Madeleine Harris appeared out of nowhere in the late fall, when the sky was damp and gray and depression came drifting in for the winter. She just showed up at Lucy’s Tavern one night, a medium-sized woman with big feet and a perfect throw. The first time Bill Wilcox saw her, she beat Hank Stevens three times in a row at darts. Bill watched this with interest, partly because Madeleine was good looking, and partly because Hank owned the diner where Bill made soup and baked pies and he liked to see him lose.

“She has a good arm,” said Hank, sitting down next to Bill after the third game. “I haven’t seen that on a woman since that lesbo mail carrier, Fat Betty.”

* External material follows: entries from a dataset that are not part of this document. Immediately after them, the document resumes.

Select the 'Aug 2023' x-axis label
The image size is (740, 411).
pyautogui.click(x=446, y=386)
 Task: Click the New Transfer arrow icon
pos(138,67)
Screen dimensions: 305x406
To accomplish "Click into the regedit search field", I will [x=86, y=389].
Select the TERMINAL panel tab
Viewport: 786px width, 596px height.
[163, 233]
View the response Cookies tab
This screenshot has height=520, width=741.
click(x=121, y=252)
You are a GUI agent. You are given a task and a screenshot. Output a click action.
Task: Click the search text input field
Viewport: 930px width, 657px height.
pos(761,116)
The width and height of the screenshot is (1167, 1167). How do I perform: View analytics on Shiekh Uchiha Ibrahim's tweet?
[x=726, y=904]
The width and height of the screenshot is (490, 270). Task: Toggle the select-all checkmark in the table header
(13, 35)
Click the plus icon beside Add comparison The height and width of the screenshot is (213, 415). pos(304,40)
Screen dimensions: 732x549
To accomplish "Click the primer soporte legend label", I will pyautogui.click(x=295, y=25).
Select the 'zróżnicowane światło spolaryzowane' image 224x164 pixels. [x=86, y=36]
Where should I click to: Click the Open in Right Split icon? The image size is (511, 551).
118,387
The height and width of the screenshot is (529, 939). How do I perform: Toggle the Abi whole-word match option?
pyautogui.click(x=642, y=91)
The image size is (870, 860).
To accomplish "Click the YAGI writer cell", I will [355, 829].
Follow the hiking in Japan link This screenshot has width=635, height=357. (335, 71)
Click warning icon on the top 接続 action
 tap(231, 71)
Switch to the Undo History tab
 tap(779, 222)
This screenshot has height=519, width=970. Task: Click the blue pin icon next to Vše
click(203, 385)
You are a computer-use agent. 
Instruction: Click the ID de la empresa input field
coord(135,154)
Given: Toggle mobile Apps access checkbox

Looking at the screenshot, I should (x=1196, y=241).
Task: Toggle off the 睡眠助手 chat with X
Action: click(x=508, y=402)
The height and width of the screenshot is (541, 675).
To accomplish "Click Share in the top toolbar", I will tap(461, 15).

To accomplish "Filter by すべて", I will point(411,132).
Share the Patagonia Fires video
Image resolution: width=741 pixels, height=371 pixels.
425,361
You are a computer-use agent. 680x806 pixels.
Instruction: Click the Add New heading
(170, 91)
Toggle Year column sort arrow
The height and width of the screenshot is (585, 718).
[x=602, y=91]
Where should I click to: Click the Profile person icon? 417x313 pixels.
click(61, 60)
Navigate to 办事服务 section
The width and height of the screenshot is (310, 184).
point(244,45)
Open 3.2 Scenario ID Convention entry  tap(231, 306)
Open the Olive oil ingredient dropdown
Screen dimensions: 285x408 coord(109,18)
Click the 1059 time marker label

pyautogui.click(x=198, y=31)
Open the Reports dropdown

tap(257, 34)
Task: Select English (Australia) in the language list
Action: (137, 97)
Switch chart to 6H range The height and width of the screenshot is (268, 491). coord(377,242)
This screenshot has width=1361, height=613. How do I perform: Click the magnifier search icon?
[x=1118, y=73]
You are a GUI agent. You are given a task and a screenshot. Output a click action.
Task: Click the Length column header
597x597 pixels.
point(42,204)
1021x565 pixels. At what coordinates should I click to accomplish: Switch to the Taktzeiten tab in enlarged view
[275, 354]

“I haven’t seen that on a man since the last time your mother was in town,” said Bill, since Fat Betty was his friend and she was a meter maid, not a mail carrier.

Rebecca Barry

Rebecca Barry is an author living in upstate New York. Her first book, Later, at the Bar, was a New York Times Editor’s Choice, a New York Times Notable Book, a Barnes & Noble Discovery pick and was short-listed for The Story Prize. Her nonfiction has appeared in numerous publications, including The New York Times Magazine, The Washington Post Magazine, Seventeen, Real Simple, Details, Hallmark, and The Best American Travel Writing 2003. Her fiction has appeared in Ploughshares, Tin House, Ecotone, The Mid-American Review, and Best New American Voices 2005. She is currently working on a novel and writing a blog called The Main Street Diaries: http://mainstreetdiaries.blogspot.com.

Q&A by Hannah Tinti

HT: Where did the idea for this story come from?
RB: The idea came from a man I used to drink with when I was living in upstate New York. He was a wonderful cook and also had a fantastically foul mouth that I couldn’t even try to imitate. He worked in the restaurant next to the bar I used to go to and one night everyone was teasing him about breaking into the restaurant the night before and making the best soup he’d ever made. When I asked him about it later he said he’d been so drunk he couldn’t remember how he did it. At the time I thought that was such a perfect tragedy—that our best work is done and gone when we aren’t even looking and then it’s lost—so I sat down and wrote a story about it. It turns out, though, that this man does this all the time.
HT: What was the most challenging aspect of writing this story?
RB: The end. For the longest time I couldn’t get the end right. I tried the soup being horrible, I tried it with Bill and Madeleine getting together, I tried tacking endings to other stories I’d written on to it. I even showed one version to the guy who inspired it, to see if he had any ideas. He said, “I don’t mind the end, but I don’t know about that part where he’s licking and tasting his own butt or whatever was going on there.”
HT: Have you ever worked in a bar?
RB: No. But I’ve spent a lot of time in them.
HT: What is your favorite part of this story?
RB: I think my favorite part is where Fat Betty starts to dance. I love that moment and that character—she and Stewart Levine are two of my favorites. They keep showing up in other stories.
HT: How long did it take you to complete this story?
RB: Three months for the first version. Three years to get to this version.
HT: What is the best bit of advice about writing you have ever received?
RB: It’s just a practice. Every day you’re just practicing for your novel or collection, so don’t freak out if it isn’t Grace Paley.
HT: What are you working on now?
RB: A novella and a collection of short stories.